他的心跳又快了一点。他想,也许应该回去,问清楚。但他没动。他怕那个答案不是他想要的。怕许赋安说“她挺好的”,怕许赋安说“我还没想好”,怕许赋安说“你误会了”。他把这些“怕”一个一个翻出来,摆在面前,像一排织坏了的针脚,拆了怕漏针,不拆怕难看。
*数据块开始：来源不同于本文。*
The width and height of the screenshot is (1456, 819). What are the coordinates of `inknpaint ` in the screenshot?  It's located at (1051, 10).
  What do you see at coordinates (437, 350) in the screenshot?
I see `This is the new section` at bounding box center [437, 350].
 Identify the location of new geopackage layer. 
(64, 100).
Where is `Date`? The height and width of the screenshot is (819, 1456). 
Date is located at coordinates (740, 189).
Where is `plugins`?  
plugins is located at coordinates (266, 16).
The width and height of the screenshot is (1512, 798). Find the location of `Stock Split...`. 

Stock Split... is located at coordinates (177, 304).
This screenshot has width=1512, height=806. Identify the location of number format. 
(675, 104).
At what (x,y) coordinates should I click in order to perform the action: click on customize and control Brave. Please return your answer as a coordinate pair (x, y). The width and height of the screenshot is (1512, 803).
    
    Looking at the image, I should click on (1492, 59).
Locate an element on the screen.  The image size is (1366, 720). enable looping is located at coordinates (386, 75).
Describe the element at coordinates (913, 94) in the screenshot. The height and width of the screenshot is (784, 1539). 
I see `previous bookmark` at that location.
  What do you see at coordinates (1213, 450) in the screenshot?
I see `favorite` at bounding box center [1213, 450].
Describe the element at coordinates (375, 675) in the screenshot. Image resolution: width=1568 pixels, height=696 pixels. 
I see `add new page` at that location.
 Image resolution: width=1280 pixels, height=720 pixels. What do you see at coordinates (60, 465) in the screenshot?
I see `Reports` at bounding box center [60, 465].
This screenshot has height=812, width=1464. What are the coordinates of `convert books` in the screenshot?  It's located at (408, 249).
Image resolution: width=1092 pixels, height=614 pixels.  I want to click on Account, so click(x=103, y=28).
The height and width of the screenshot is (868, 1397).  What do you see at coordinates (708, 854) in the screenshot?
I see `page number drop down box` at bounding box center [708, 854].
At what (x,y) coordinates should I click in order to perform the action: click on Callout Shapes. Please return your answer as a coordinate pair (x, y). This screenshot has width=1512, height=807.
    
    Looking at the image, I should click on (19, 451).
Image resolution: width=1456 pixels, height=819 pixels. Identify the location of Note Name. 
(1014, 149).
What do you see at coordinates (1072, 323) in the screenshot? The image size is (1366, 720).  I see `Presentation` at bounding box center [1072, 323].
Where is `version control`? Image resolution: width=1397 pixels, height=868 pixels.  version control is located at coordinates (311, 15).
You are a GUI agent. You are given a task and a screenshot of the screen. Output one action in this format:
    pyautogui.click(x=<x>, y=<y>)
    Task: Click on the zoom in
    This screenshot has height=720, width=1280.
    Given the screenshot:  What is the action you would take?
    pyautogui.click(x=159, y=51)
他蹲在门口,等许赋安回来。不知道等了多久,门口始终空空的。他把爪子从口袋里掏出来,放在膝盖上。指甲缝里还嵌着灰色的毛线绒,是上午织毛衣留下的。他看着那些细细的绒线,想起许赋安穿着那件毛衣的样子。灰色,圆领,一只袖子肥一点,一只袖子瘦一点。他把肥的那只卷起来一截,露出里面深蓝色的秋衣。他说“这样好看”。他的眼眶忽然又热了,他把爪子攥成拳头,指甲掐进掌心里。疼,但他没松手。那点疼,比心里那个地方堵着的感觉好受一点。
他不知道自己等了多久。他只听到自己的心跳,在安静的棚子里,一声一声,像有人在敲一扇关死的门。他等的人,不知道什么时候会回来,不知道回来了会带什么消息。他只能等。像小时候一样。